**WHAT TO PRODUCE**
Please set down only the lines running from the one with "Fifa Worldcup 2018 (69, 1885)" through the last line of the entries, exactly as written and without any pictures.

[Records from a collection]
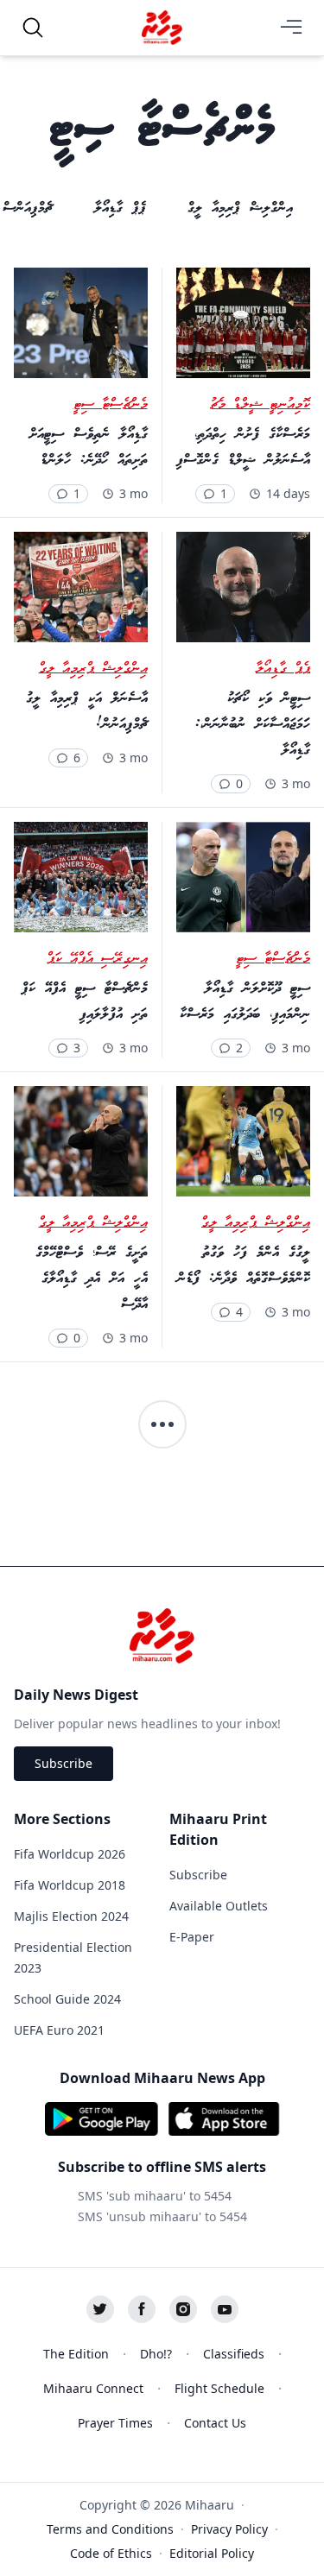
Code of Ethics (111, 2553)
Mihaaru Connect (93, 2388)
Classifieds (233, 2354)
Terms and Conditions (110, 2529)
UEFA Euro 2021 (59, 2030)
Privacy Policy (229, 2529)
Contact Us (215, 2423)
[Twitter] (100, 2309)
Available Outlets (218, 1905)
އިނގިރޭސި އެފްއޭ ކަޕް (97, 959)
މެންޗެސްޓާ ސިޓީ (110, 405)
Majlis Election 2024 (71, 1916)
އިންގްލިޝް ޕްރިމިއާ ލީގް (93, 669)
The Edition (76, 2354)
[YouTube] (224, 2309)
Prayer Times (115, 2423)
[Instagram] (183, 2309)
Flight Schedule (219, 2388)
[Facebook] (142, 2309)
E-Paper (191, 1937)
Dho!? (156, 2354)
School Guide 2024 (67, 1999)
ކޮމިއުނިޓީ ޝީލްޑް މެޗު (260, 405)
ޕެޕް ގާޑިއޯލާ (283, 669)
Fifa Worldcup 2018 (69, 1885)
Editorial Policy (211, 2553)
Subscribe (63, 1763)
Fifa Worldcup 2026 (69, 1854)
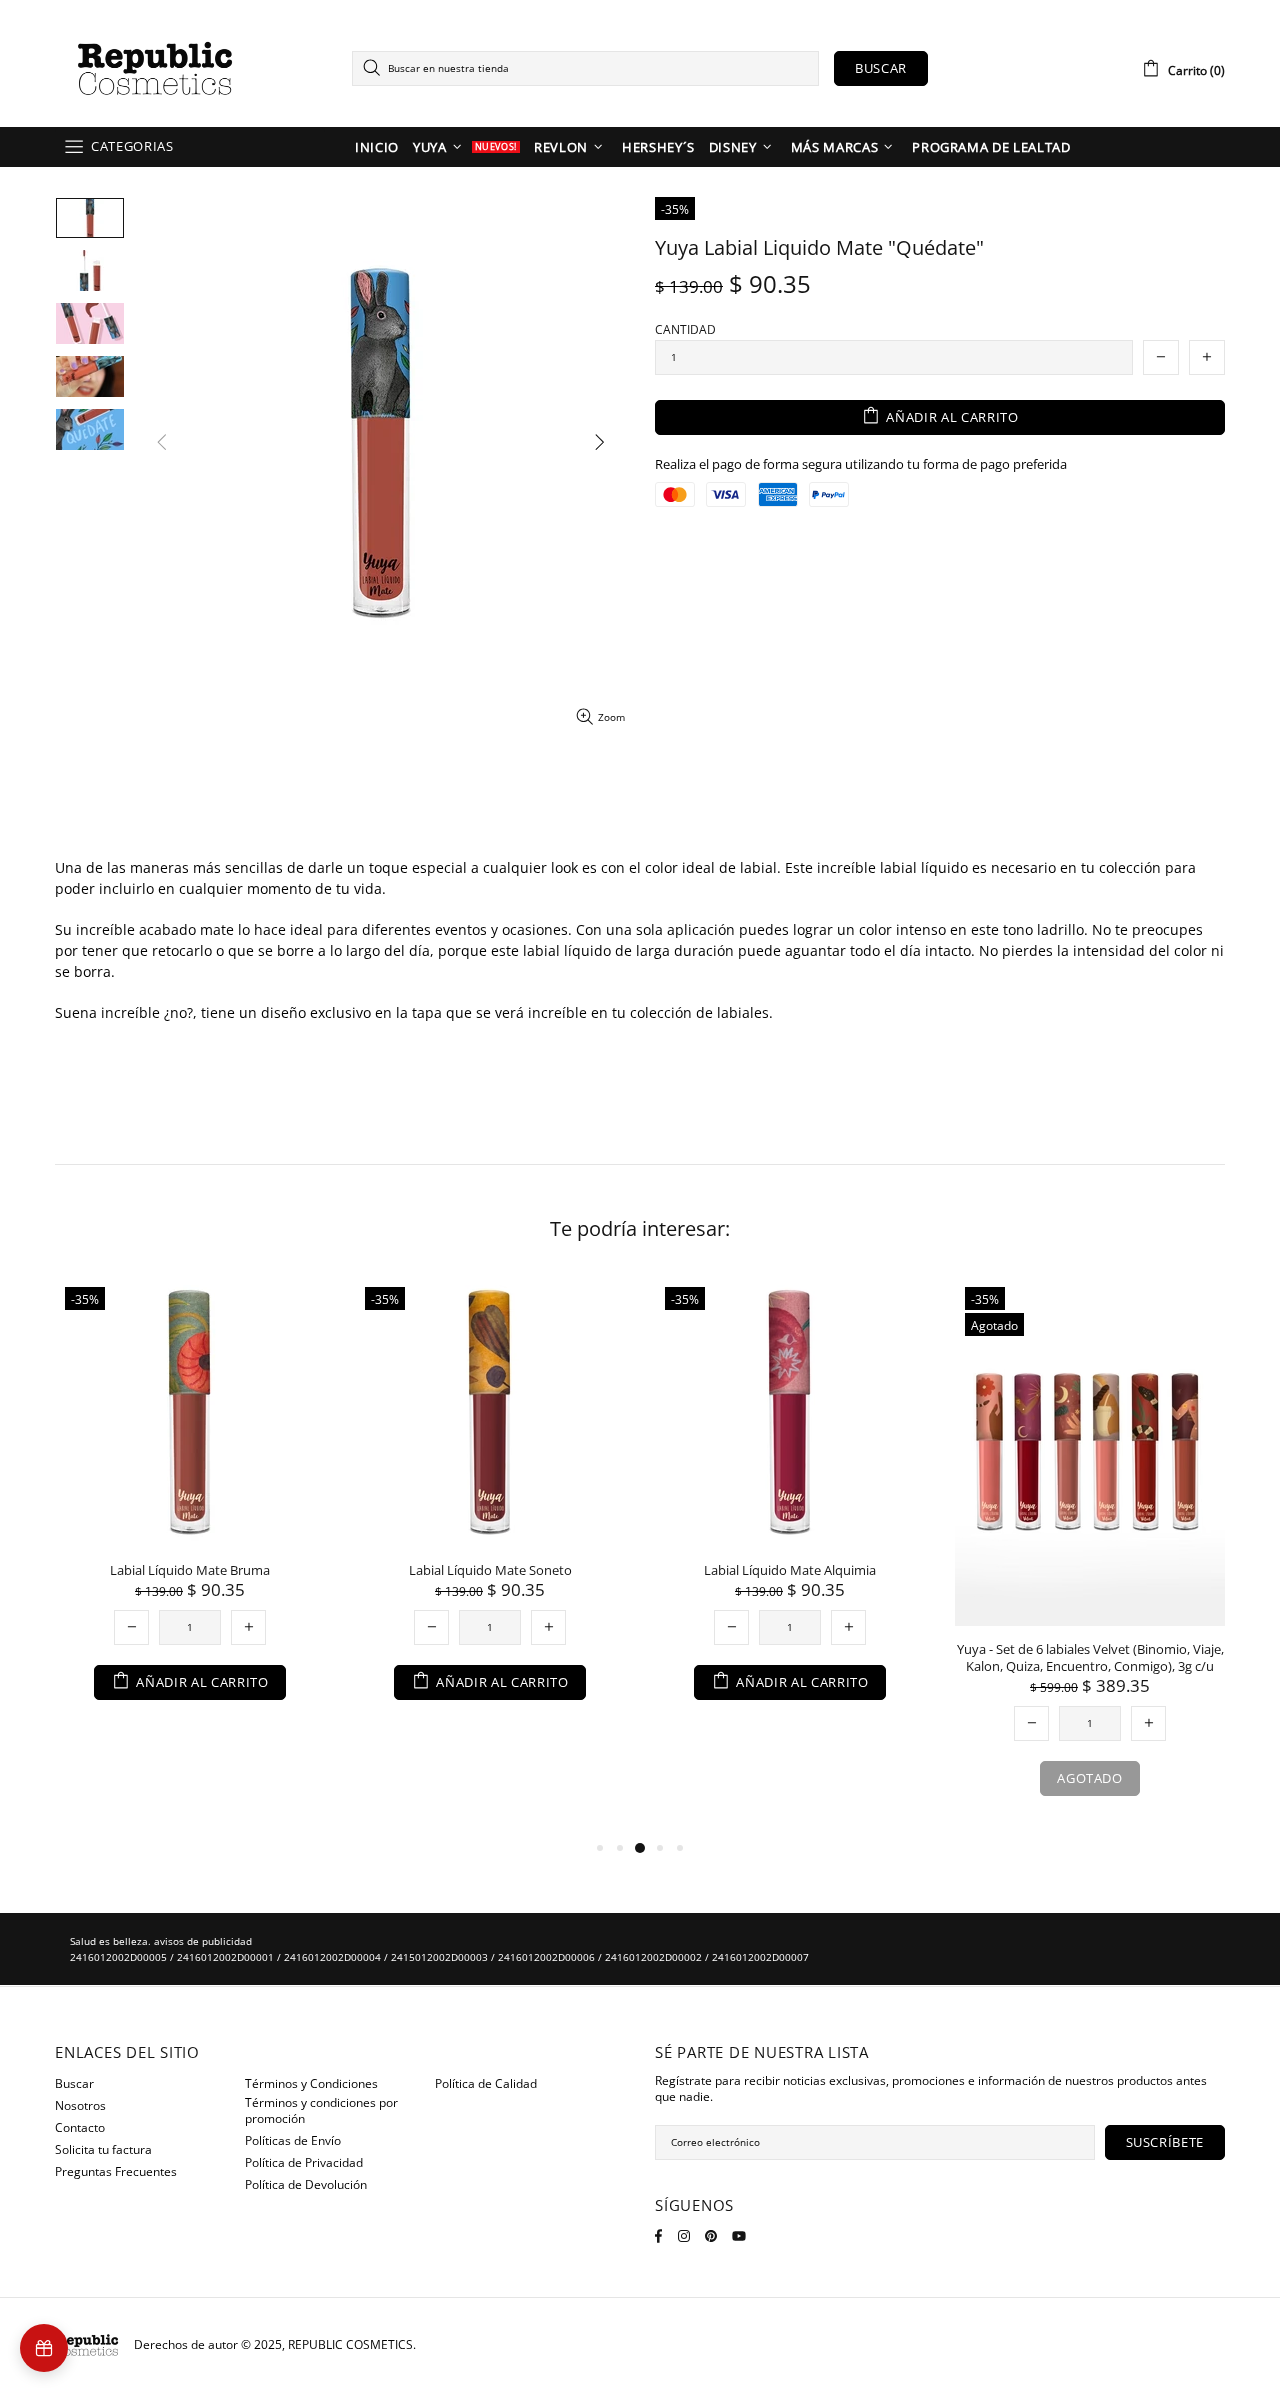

**WRITTEN RESPONSE**
Fifa Worldcup 2018 (69, 1885)
Editorial Policy (211, 2553)
Subscribe (63, 1763)
Fifa Worldcup 2026 (69, 1854)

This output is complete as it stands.